Stored data
┌────────

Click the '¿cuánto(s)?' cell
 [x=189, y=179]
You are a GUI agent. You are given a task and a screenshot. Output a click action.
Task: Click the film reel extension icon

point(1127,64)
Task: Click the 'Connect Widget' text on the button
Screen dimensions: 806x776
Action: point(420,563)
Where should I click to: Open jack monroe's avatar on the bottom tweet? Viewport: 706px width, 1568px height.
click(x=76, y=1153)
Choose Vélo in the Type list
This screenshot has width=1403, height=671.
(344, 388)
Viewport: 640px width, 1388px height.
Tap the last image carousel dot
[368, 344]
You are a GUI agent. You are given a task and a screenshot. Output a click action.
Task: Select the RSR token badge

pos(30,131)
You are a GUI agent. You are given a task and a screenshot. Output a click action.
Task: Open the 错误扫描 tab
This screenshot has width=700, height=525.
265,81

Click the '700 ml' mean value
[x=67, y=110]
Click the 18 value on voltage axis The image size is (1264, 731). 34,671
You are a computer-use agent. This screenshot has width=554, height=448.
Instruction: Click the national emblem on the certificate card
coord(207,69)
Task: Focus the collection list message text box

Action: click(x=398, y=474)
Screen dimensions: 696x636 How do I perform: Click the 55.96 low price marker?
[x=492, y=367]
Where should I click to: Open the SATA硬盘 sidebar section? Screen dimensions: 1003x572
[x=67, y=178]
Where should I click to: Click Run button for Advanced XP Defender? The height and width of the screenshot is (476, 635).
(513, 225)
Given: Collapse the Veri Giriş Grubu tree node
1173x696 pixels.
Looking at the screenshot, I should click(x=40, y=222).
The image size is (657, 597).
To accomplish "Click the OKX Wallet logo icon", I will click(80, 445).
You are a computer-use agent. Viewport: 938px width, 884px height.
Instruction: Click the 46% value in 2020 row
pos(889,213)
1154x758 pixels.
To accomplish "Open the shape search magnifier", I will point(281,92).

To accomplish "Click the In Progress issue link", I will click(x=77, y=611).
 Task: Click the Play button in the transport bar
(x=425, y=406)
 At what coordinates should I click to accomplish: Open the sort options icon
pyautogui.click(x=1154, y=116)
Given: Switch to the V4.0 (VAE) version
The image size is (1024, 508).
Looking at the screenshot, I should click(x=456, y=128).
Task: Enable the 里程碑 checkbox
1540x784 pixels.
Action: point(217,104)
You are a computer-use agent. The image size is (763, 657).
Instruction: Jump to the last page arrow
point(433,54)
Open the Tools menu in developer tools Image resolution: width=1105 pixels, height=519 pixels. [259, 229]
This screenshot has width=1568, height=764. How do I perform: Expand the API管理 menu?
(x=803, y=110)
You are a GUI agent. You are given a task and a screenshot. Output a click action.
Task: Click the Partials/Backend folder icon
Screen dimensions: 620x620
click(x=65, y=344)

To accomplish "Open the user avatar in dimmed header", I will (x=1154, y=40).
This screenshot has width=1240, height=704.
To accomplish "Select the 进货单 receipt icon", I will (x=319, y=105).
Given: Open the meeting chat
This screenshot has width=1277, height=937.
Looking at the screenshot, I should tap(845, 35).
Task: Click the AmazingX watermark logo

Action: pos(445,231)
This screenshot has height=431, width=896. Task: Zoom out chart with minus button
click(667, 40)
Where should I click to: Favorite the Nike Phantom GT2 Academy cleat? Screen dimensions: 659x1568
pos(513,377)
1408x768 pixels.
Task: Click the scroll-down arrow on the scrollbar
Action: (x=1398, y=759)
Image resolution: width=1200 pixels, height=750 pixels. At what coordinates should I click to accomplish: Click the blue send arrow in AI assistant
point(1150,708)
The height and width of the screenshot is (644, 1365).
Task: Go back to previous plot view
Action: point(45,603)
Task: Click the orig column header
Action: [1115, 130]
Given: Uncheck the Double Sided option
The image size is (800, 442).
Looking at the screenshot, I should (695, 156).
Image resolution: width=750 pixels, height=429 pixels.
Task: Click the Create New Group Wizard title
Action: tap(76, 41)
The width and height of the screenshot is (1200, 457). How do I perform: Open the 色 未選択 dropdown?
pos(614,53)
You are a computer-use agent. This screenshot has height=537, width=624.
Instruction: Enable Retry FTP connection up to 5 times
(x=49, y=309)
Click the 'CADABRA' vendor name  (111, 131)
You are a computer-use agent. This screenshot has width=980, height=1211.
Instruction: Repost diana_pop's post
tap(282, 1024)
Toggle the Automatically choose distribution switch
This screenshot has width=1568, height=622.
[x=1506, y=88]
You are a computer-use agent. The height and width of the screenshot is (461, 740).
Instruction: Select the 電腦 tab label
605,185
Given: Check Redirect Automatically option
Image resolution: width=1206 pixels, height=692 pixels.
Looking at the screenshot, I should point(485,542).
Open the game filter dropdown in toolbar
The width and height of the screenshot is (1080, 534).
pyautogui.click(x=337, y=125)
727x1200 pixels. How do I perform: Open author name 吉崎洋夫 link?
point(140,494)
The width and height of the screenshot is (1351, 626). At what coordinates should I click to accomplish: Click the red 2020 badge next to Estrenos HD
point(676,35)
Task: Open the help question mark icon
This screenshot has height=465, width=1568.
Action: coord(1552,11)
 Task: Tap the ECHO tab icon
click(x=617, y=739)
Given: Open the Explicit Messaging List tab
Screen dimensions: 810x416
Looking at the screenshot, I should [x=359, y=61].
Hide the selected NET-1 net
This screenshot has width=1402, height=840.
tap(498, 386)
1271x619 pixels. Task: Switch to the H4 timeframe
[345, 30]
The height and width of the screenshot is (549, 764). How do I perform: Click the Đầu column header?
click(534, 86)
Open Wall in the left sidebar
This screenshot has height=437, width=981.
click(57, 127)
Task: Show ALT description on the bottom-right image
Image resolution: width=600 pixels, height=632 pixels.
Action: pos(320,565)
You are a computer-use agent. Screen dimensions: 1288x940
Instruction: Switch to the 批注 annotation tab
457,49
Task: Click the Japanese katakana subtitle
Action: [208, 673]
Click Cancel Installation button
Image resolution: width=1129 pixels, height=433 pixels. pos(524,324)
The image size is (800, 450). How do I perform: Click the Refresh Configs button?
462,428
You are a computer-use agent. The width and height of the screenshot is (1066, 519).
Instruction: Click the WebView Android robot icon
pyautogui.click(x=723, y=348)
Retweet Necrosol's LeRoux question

└────────

▶ [Exercise requirements]:
I'd like the lines above from the one with "1271x619 pixels. Task: Switch" up to and including the one with "You are a computer-use agent. Screen" copied exactly, with no other lines.

▶ [Task output]:
1271x619 pixels. Task: Switch to the H4 timeframe
[345, 30]
The height and width of the screenshot is (549, 764). How do I perform: Click the Đầu column header?
click(534, 86)
Open Wall in the left sidebar
This screenshot has height=437, width=981.
click(57, 127)
Task: Show ALT description on the bottom-right image
Image resolution: width=600 pixels, height=632 pixels.
Action: pos(320,565)
You are a computer-use agent. Screen dimensions: 1288x940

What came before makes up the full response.